Annie Oakley

Annie Oakley

Annie Oakley

Annie Oakley (1860-1926), originally Phoebe Anne Oakley Mozee, was known as "The Peerless Lady Wing-Shot," for her marksmanship. She led one of the fabled lives of America's Wild West.

Annie Oakley was born in a Drake Country, Ohio, log cabin on Aug. 13, 1860, the sixth of eight children. After her father died in a blizzard, she began shooting rabbits and quail to provide the family income. Then she went to town, won a shooting match against a vaudeville star named Frank E. Butler, and earned more by shooting glass balls and playing cards at 30 paces.

A few years later she married Butler, and he became her manager. Buffalo Bill hired them for his Wild West Show in 1885. Helped by publicists like Nate Salsbury and her own incredible shooting eye, Oakley remained a star for 17 years, surmounting even a train wreck in 1901 that partially paralyzed her for a time.

Let no one doubt that Oakley could do what she claimed. Thousands of people saw Annie slice a playing card with the thin edge toward her by shooting at 30 paces. Kaiser Wilhelm II had her shoot a cigarette out of his lips. She was death to moving glass balls; one day, by official count, she shot 4,772 out of 5,000.
★ ★ ★ ★
» TO-DO LIST:
1: According to the text on Annie Oakley, in what year did Buffalo Bill hire her and Butler for his Wild West Show?
2: Pick up the Annie Oakley text after its last sentence and keep writing it.

» GIVEN INFORMATION:
★ ★ ★ ★
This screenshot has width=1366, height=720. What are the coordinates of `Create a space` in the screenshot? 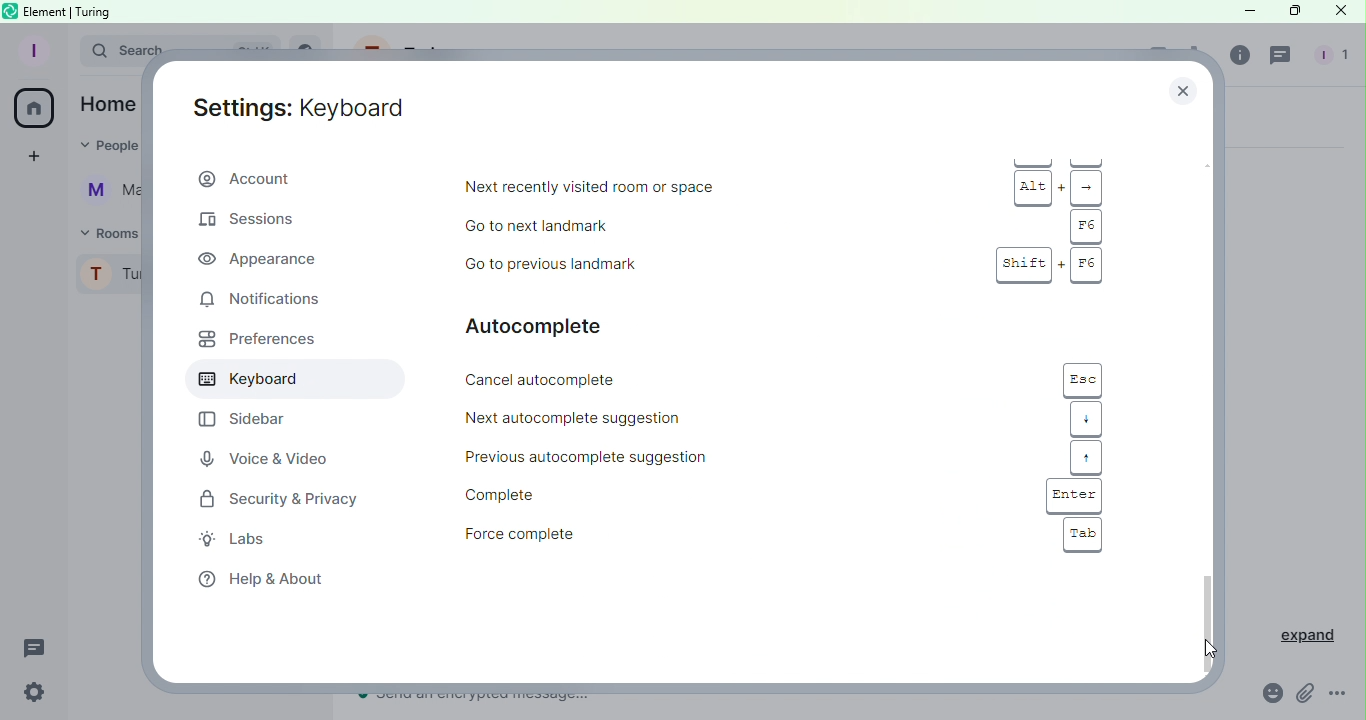 It's located at (30, 159).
★ ★ ★ ★
» RESULTS FOR THE EXERCISE:
1: 1885

2:
Oakley charmed everyone with her simplicity and modesty, including Queen Victoria. Dressed in western costume and beating many a man in what was traditionally a masculine world, she intrigued young and old alike. (No wonder that Irving Berlin made her the subject of his Broadway musical Annie Get Your Gun, which played throughout the 1950s.)

A fundamentalist in religion, Oakley read the Bible throughout her life. She was never involved in the kind of scandal that plagued Buffalo Bill, and at least 18 orphan girls were educated through her generosity.

When Annie Oakley died on Nov. 3, 1926, there was wide mourning and many tributes. By then, any punched complimentary ticket—which looked as if it had holes shot through it—was called an "Annie Oakley." Born at the beginning of the Civil War, she lived through the "classic period" of transition from frontier to 20th-century statehood in the West. Whether or not she was the best lady shot in that epoch, she certainly was thought to be best; fact, fiction, and musical comedy have combined to make "Sharpshooter" an indelible adjunct to her name.

Further Reading

The first creditable biography of Annie Oakley, Courtney Riley Cooper's Annie Oakley: Woman at Arms (1927), was surpassed by Annie Fern Swartwout, Missie: An Historical Biography of Anne Oakley (1947). See also Stewart H. Holbrook, Little Annie Oakley and Other Rugged People (1948), and Walter Havighurst, Annie Oakley of the Wild West (1954).

Additional Sources

Havighurst, Walter, Annie Oakley of the Wild West, Lincoln: University of Nebraska Press, 1992.

Kasper, Shirl, Annie Oakley, Norman: University of Oklahoma Press, 1992.

Riley, Glenda, The life and legacy of Annie Oakley, Norman: University of Oklahoma Press, 1994.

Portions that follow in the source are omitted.